# [Passage to read]
1. The problem statement, all variables and given/known data Let T be a linear operator on a vector space V, and suppose that V is a T-cyclic subspace of itself. Prove that if U is a linear operator on V, then UT=TU if and only if U=g(T) for some polynomial g(t). 2. Relevant equations They suggest supposing that V is generated by v. and choose g(t) such that g(T)(v) = U(v). 3. The attempt at a solution I could get some coherent stuff for one way.. => assume U=g(T), prove UT=TU. first, {v, T(v), T^2(v), ... , T^n-1(v)} is a basis of V (thus V is n-dimensional). U=g(T) let y=U(x) choosem g(t) such that y = g(T)(v). then UT(x)=U(T(x)) = U(T(a_0v + a_1T(v)+...+a_n-1T^n-1(v)) = U(a_0T(v) + a_1T^2(v) + ... +a_n-1T^n(v)) = a_0UT(v) + a_1UT^2(v) + ... +a_n-1UT^n(v) then TU(x)= T(U(x)) (where x is a linear comb of basis vectors, x=a_0v + a_1T(v)+...+a_n-1T^n-1(v)) thats as far as i got.. =( <= the other direction is more difficult for me.. i'm not really sure where to get the proper expression for g(t) from at all.

# [Supplied information]
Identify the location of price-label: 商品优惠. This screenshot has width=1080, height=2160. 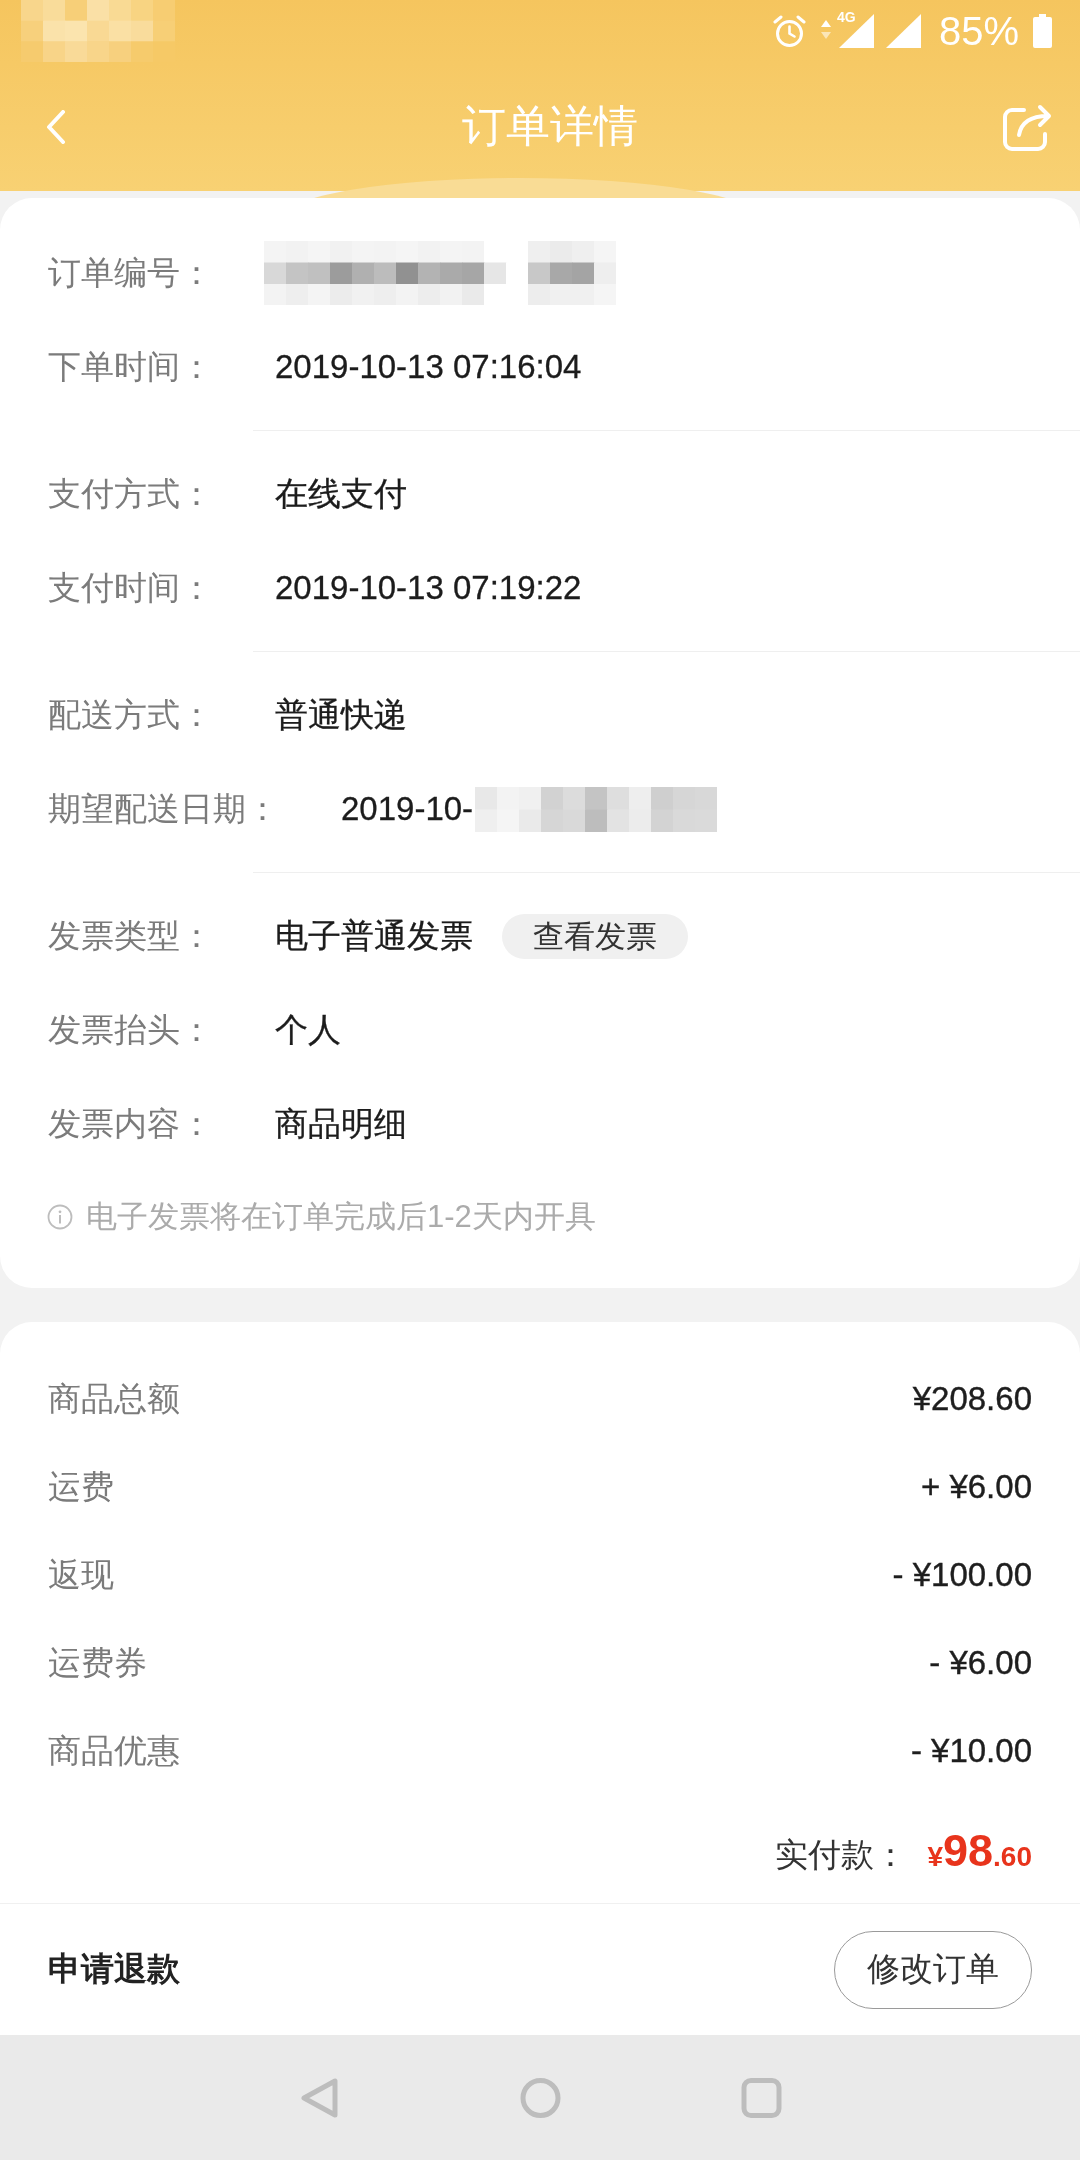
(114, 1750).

# [Work instruction]
In the post about a T-cyclic vector space, what condition does the suggested hint say g(t) should be chosen to satisfy?

# [Task response]
It should satisfy g(T)(v) = U(v), where v generates V.